Yokoi got his first major brainstorm on a journey aboard a bullet train where he spotted a bored salaryman poking at a calculator. He then got an idea to create a watch that had an electronic casual gaming component. This resulted in the creation of the Game & Watch line of electronic handheld games, of which over 40 million units were sold.
In 1981, Yokoi was appointed a supervisor of a new project from one of its young developers, Shigeru Miyamoto. Yokoi mentored Miyamoto whose project would eventually become the legendary Donkey Kong. Miyamoto had a lot of ideas but if it were not for Yokoi’s presenting of Miyamoto’s work to Nintendo’s president, Donkey Kong may not have got any backing at all. As a result, Yokoi and Miyamoto would frequently discuss and collaborate on their respective future projects.
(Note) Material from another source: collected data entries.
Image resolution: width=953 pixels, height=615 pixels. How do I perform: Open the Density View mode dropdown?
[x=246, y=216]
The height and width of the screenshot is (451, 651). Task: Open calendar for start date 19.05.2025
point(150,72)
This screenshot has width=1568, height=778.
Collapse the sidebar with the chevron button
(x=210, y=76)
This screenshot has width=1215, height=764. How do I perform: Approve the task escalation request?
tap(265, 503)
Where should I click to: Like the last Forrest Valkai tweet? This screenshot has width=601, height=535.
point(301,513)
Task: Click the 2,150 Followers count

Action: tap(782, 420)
Yokoi and Miyamoto would further collaborate on DK’s follow up – Mario Bros. It was Yokoi who suggested the multiplayer component, indirectly creating Luigi, and allowing Mario to survive falls from higher platforms than he would have in Donkey Kong. Miyamoto took some convincing, feeling that if Mario was virtually superhuman it would make for a lesser game. Eventually, Miyamoto agreed with Yokoi.
Yokoi would go on to produce successful titles in Kid Icarus and even more Metroid. In 1982, he developed a handheld Donkey Kong game, it was for this game that he created the cross shaped D-Pad that became a video game standard. Especially in subsequent creations of the Game & Watch line and particularly his next project…
Game Boy Man
In 1989, Gunpei Yokoi designed the Game Boy, which, before the success of the Nintendo DS was the best selling handheld video game console of all time. A few years later he would design the Virtual Boy. It’s well documented that the Virtual Boy is one of video game history’s biggest failures, shortly following this Yokoi would develop the next in the Game Boy line – the Game Boy Pocket. Yokoi would then part with Nintendo after over 30 years with the company, though not as a result of the Virtual Boy failure I should add. In defence of Yokoi, he didn’t believe the console was finished in its released state. Nintendo had pushed out the Virtual Boy so the company could fully invest its time and resources in the development of its newest creation, the Nintendo 64.
Yokoi wouldn’t stop there, however. He created a new company called Koto and with a few former Nintendo associates headed the development of the Bandai WonderSwan handheld games console.
Sadly, the WonderSwan would be Gunpei’s final contribution to the video game world before his unfortunate death in a vehicle accident in October of 1997.
Thankfully, Yokoi’s creations will forever be rememberd as some of the most significant steps forward in video game development.